"Nie mogłem tak zwyczajnie odejść,gdy mój Anioł mnie woła..."
Spojrzałam w tamtą stronę i ujrzałam...Justina,który najwyraźniej tłumaczył coś fanką. Widać było,że miał serdecznie dość,że nie ma ani pięciu sekund prywatności. Jedynym takim miejscem była męska toaleta,ponieważ dziewczyny nie miały do niej wstępu. Ale przecież nie mógł w niej siedzieć przez całą przerwę.
-Naprawdę was proszę. Dajcie mi chwilę spokoju. Ja po prostu potrzebuję samotności. Tak trudno to zrozumieć? Proszę.-powiedział coraz bardziej łamiącym się głosem. Kto by pomyślał,że może tak się załamać z powodu tych dziewczyn? No ale z drugiej strony przecież ja nie wiem jak to jest. Przecież ja nie mam fanów i zapewne nigdy nie będę mieć. Po chwili fanki Justina najwyraźniej wszystko zrozumiały i z wielkim trudem opuściły swojego idola i zniknęły za drzwiami szkoły. Szatyn stał lekko osłupiały. Najwyraźniej on również nie wierzył,tak samo jak ja,że dadzą Mu tak łatwo spokój,ale pewnie przejęły się tym,ponieważ widać po nim gołym okiem,że Justin wygląda na bardzo zmęczonego. Pewnie ma bardzo dużo spraw na głowie.
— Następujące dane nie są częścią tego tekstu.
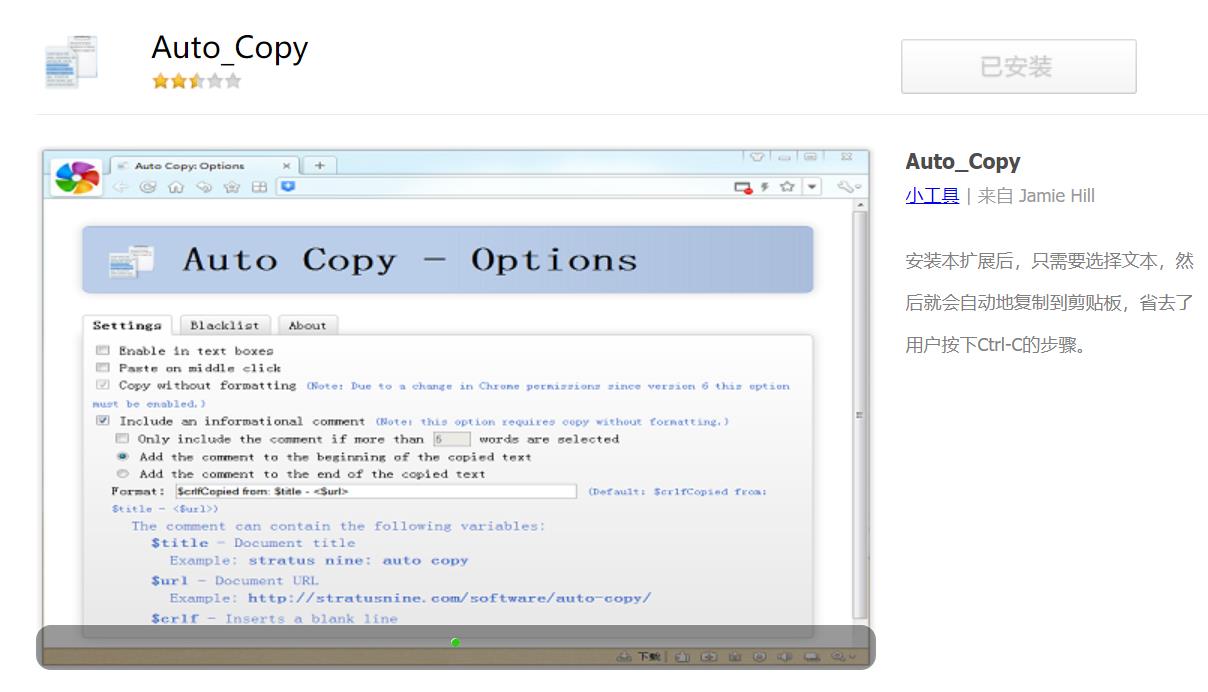Click the Format text input field
The image size is (1208, 692).
point(375,491)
Sława może i nie jest najgorsza ale widać,że każdego z czasem wykańcza,ale z drugiej strony dobrze jest czasami wyjść na scenę i się rozładować. Moje rozmyślania przerwał pewien głos,który na pewno nie należał do Justina:
-Mogę się przysiąść?-słysząc te słowa uniosłam lekko głowę i ujrzałam przygnębionego chłopaka z burzą loków na głowie. Gdy spojrzałam w jego smutne i przygaszone,brązowe tęczówki zrobiło mi się go strasznie żal,miałam ochotę udusić Miley własnymi rękami. Jak ona mogła tak go ranić i nawet tego nie zauważyć? Przecież on od wczoraj chodzi jak struty,a Jego "dziewczyna" myśli tylko o chłopaku,który stał nieopodal.
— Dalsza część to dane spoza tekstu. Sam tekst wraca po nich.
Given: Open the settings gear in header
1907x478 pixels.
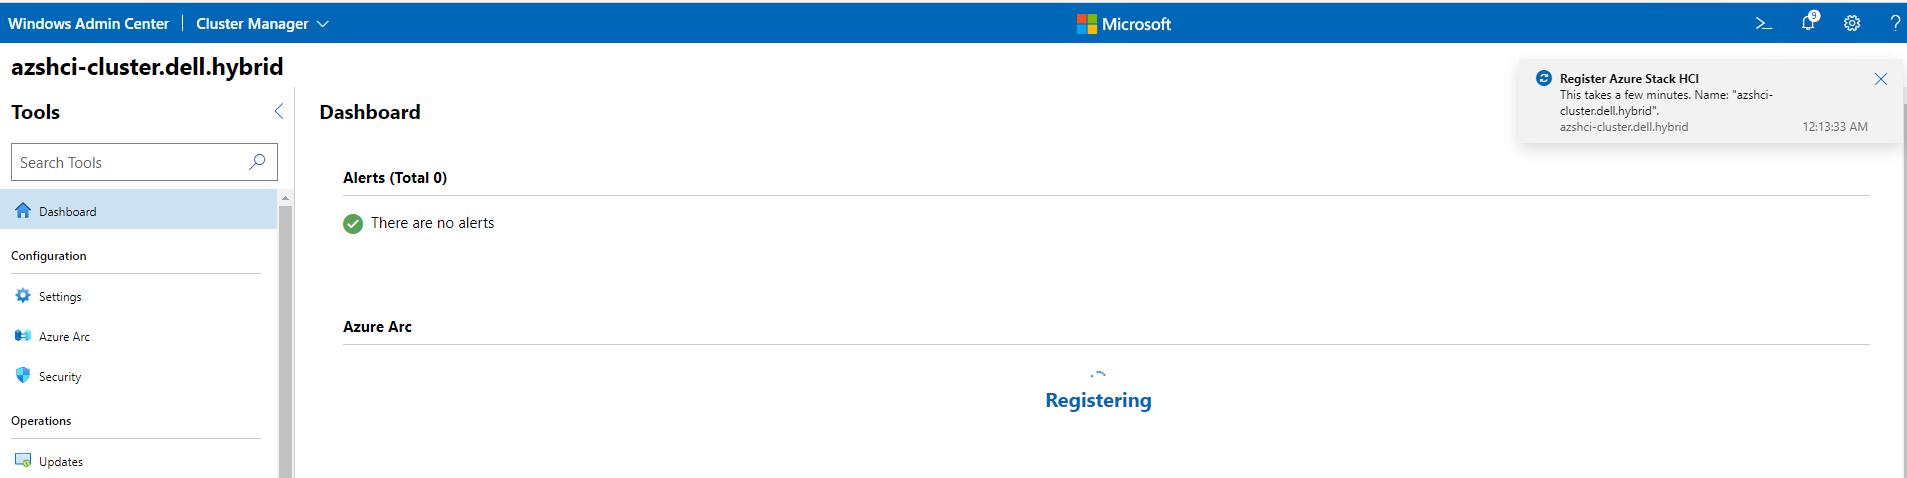Looking at the screenshot, I should [1852, 23].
-Jasne,siadaj.-powiedziałam uśmiechając się do niego. Chciałam chociaż trochę poprawić mu humor. Może nie przyjaźnię się z Nim tak bardzo,ale nie lubię kiedy chodzi taki smutny. Jednak chłopak był tak przybity,że nawet nie próbował udawać,że wszystko jest w porządku. Po prostu usiadł obok mnie patrząc na szatyna,który usiadł samotnie na ławce po drugiej stronie wybiegu ze wściekłością i zazdrością ukrytą w oczach. W pewnym sensie go rozumiałam,ponieważ przez Niego ma kłopoty w związku,ale jednak z drugiej strony Justin nie miał wpływu na zachowanie Miley.
-Powiedz mi..-zaczął brunet głosem pozbawionym jakichkolwiek emocji,cały czas patrząc w ten sam punkt.- Dlaczego ja jestem taki beznadziejny?
Kiedy usłyszałam to pytanie dosłownie mnie zatkało. On beznadziejny? Wcale tego nie zauważyłam. Moim zdaniem był bardzo przyjaznym chłopakiem i nawet próbował zmienić trochę Miley,jednak niestety mu się to nie udało.
-Ty beznadziejny? Nick..co ty za bzdury wygadujesz? Kto Ci tak powiedział?
-Miley.
-Słucham? Ale...ja nie rozumiem. Dlaczego Ona mówi Ci takie rzeczy? Przecież Ty wcale nie jesteś beznadziejny. Moim zdaniem jesteś wspaniały,niejedna dziewczyna w tej szkole na pewno chciałaby mieć kogoś takiego przy sobie,a Ona po prostu nie docenia tego co ma.
-Właśnie,że jestem beznadziejny! Miley ciągle mi wypomina,że jestem nieudacznikiem życiowym,że nigdy nie osiągnę w życiu tego,co osiągnął Justin! I ciągle mi wypomina,że wszystko robię źle,że Justin na pewno byłby inny i takie tam.-Lekko się uniósł. W tym momencie szatyn odwrócił się do nas i oczywiście nas zobaczył. Gdy tylko jego czekoladowe tęczówki zatrzymały się na mnie zmieszana odwróciłam wzrok w stronę mojego towarzysza. Nie miałam ochoty nawet utrzymywać z Nim kontaktu wzrokowego.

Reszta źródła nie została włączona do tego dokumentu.